По инициативе Куракина при усадьбе была открыта школа живописи, а затем – музыкальная школа, в которой проводили занятия парижские музыканты; был создан домашний театр, роговой и бальный оркестры; учреждена богадельня. «Роскошь, которую он так любил и среди коей всегда жил, и сладострастие, к коему имел всегдашнюю склонность, размягчали телесную и душевную его энергию, и эпикуреизм был виден во всех его движениях. Никто более князя Куракина не увлекался удовольствиями наружного тщеславия», – резюмирует мемуарист. И действительно, князь похвалялся не только своей баснословно дорогой одеждой, но и великолепными экипажами. Показательно, что во времена Александра I, когда исчезли богатые экипажи, один только Куракин ездил в вызолоченной карете о восьми стеклах, цугом, с одним форейтором, двумя лакеями и скороходом на запятках, двумя верховыми впереди и двумя скороходами, бежавшими за каретой.
Куракин создал в своем Надеждине своего рода культ цесаревича – именем великого князя были названы аллеи и храмы; в покоях стояли бюсты и статуэтки, изображающие Павла; стены украшали его парадные портреты.
В то же время существовал один пункт, в котором князь и цесаревич решительно не сходились. Это их отношение к одежде и щегольству. Великого князя аттестовали как противника мужской элегантности. Поначалу он вообще не придавал нарядам особого значения и не просиживал, как многие царедворцы, часами за уборным столом, а затем он стал ревнителем платья старого прусского образца. Не то Куракин, одежда для которого была вещью архиважной. Михаил Пыляев рассказал: «Каждое утро, когда он просыпался, камердинер подавал ему книгу, вроде альбома, где находились образчики материй, из которых были сшиты его великолепные костюмы, и образцы платья; при каждом платье были особенная шпага, пряжки, перстень, табакерка».

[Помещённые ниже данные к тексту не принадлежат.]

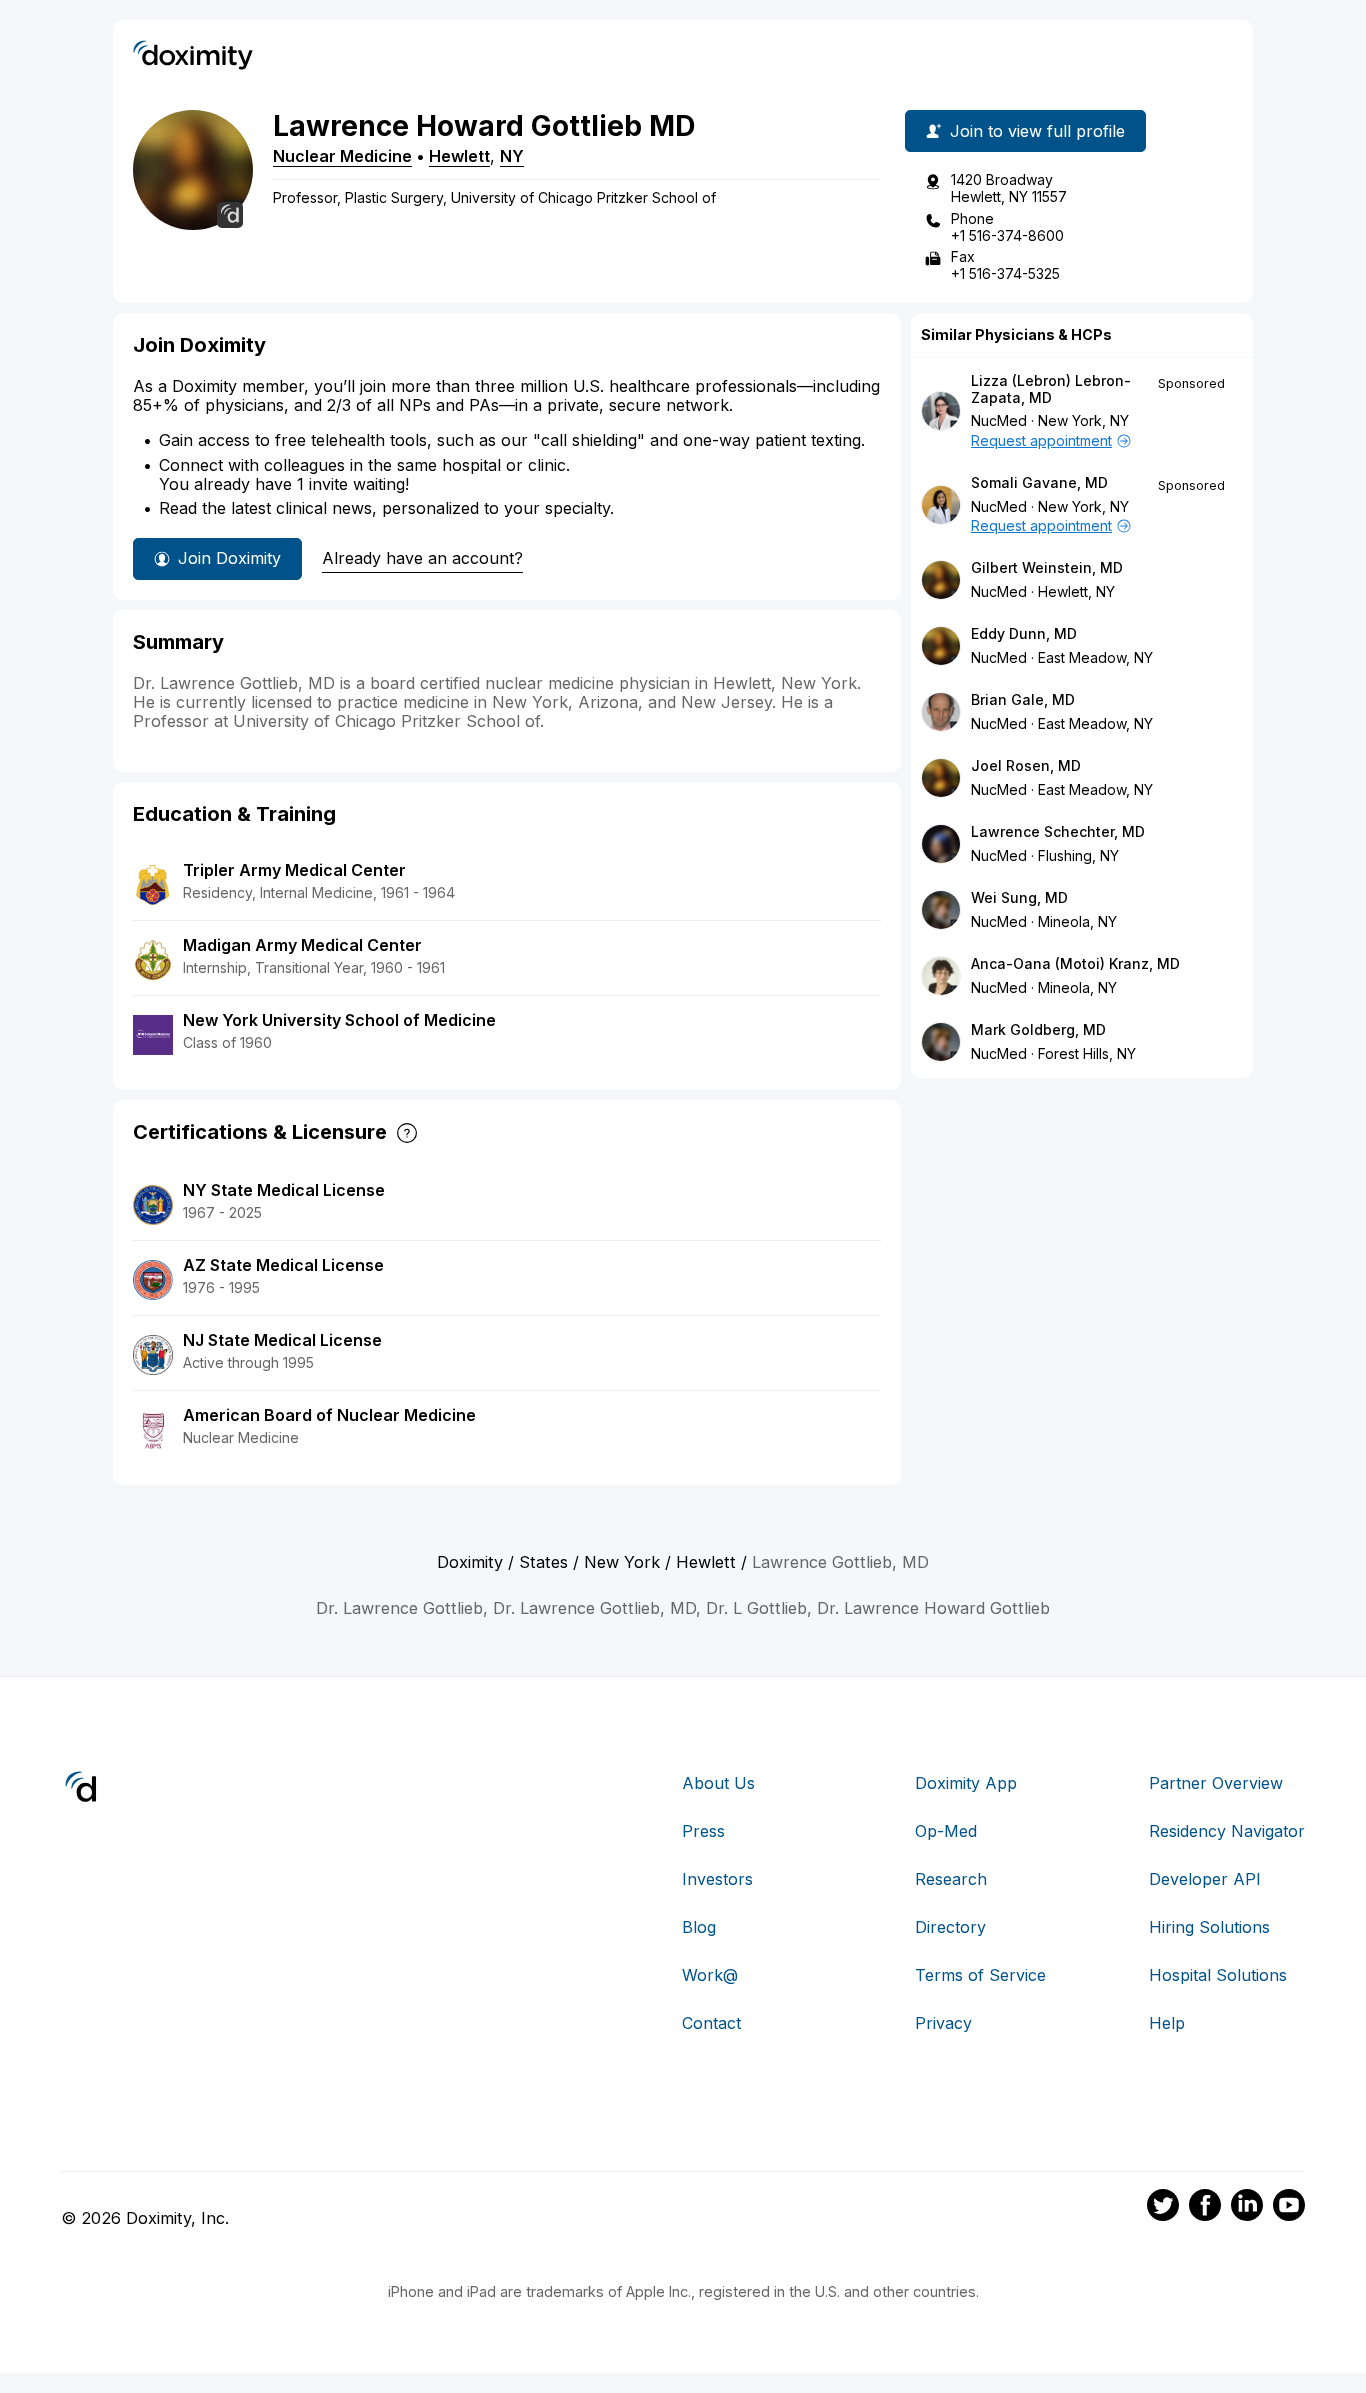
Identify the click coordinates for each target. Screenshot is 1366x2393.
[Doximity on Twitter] (1163, 2208)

По словам этого историка, с Александром Борисовичем произошел однажды трагикомический случай: «Играя в карты у императрицы, князь внезапно почувствовал дурноту: открывая табакерку, он увидал, что перстень, бывший у него на пальце, совсем не подходит к табакерке, а табакерка не соответствует остальному костюму. Волнение его было настолько сильно, что он с крупными картами проиграл игру».
Комментируя случившееся с князем, исследователь дендизма Ольга Вайнштейн отмечает: «Для него согласованность в деталях костюма – первое условие душевного спокойствия и основной способ самовыражения. Он ведет себя, как классический придворный, использующий моду как устойчивый семиотический код, знак своего высокого положения, богатства и умения распорядиться собственным имуществом. Поэтому невольная небрежность в мелочах для него равнозначна потере статуса или раздетости».
Но следует оговорить, что Куракин, будучи щеголем, одевался по собственным, им же самим придуманным законам изящества, роскоши и великолепия. Он, по словам Филиппа Вигеля, не желал «легкомысленно и раболепно подчиняться моде, он хотел казаться не модником, а великим господином, и всегда в бархате или парче, всегда с алмазными пряжками и пуговицами, перстнями и табакерками».
Его глазетовый кафтан, звезды и кресты на шее из крупных солитеров, жемчужный эполет через правое плечо, ажурные кружева на груди и рукавах говорили о своеобразии его вкуса.